_Requests_.
1. Transcribe the thread on ASP and PHP from "## namenotfound (Apr" up to and including "companies to use it.".
2. Answer these questions using the thread on ASP and PHP:
(a) Which three programs does paulb100 say he has?
(b) Which three free items does namenotfound name?
(c) How long did TheRobatron take to pick up PHP?

_Provided passage_.
====
# Which is best to learn? ASP / PHP etc etc



## paulb100 (Mar 17, 2005)

I want to learn web programming primarily for databases and interactive content..

There are so many web-programming languages but I dont know which one is best - I heard ASP.NET is the better one but is it?

When I see Job Openings for web design it seems to be mostly PHP they require (other than Dreamweaver & Flash)....

I have Adobe Masters Collection, Frontpage and Visual Web Developer

Fixing Computers is my forte - I done a website for a friend and now Im doing TWO more so I wouldnt mind bettering my skills cos as of this moment I can only build basic sites with tables etc

thanks


----------



## LauraMJ (Mar 18, 2004)

Moving this thread to the proper forum, you should get more answers here.


----------



## namenotfound (Apr 30, 2005)

paulb100 said:


> When I see Job Openings for web design it seems to be mostly PHP they require (other than Dreamweaver & Flash)....


That's probably because PHP is free, Apache is free, and MySQL is free. So it's more cost effect for companies to use it.


----------



## TheRobatron (Oct 25, 2007)

IMO the .NET framework is overpriced and it needs a Windows server to run on. Anyone can learn and use PHP and Linux hosting packages are a lot cheaper than Windows for pretty much the same deal, which is why it's more common.

As for the actual language, I don't know much about ASP but I picked up PHP in a couple of weeks (with previous programming experience). There is a massive debate on the matter - just search for "PHP vs ASP". Some claim that because ASP is professionally developed it is better than the open source alternative. This may be true in many cases, but PHP is cheaper and easier (in terms of getting space to run it) to learn. And of course there's the fact that you're supporting an open source project


----------



## MMJ (Oct 15, 2006)

paulb100 said:


> I want to learn web programming primarily for databases and interactive content..
> 
> There are so many web-programming languages but I dont know which one is best - I heard ASP.NET is the better one but is it?
> 
> ...


*ASP* - Don't ever learn this!
*ASP.NET* - If you are looking for enterprise work or want to learn C# and enterprise programming then learn this. In most cases this will pay better then PHP.
====
_Data lines_.

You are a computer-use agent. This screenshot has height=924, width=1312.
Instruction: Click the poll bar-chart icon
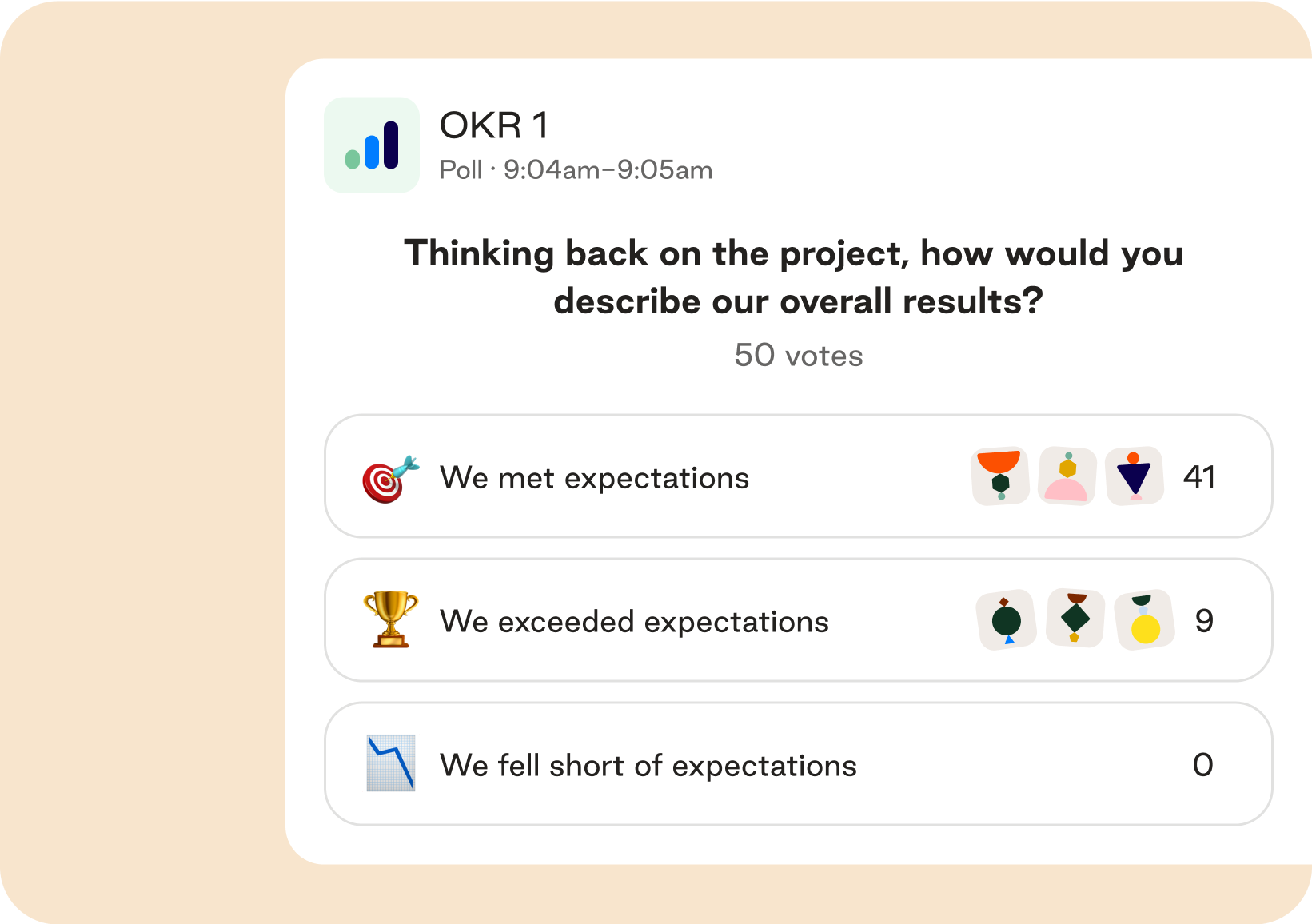[372, 145]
====
_Answers to the exercises_.
1.
## namenotfound (Apr 30, 2005)

paulb100 said:


> When I see Job Openings for web design it seems to be mostly PHP they require (other than Dreamweaver & Flash)....


That's probably because PHP is free, Apache is free, and MySQL is free. So it's more cost effect for companies to use it.

2.
(a) Adobe Masters Collection, Frontpage and Visual Web Developer
(b) PHP, Apache and MySQL
(c) A couple of weeks, with previous programming experience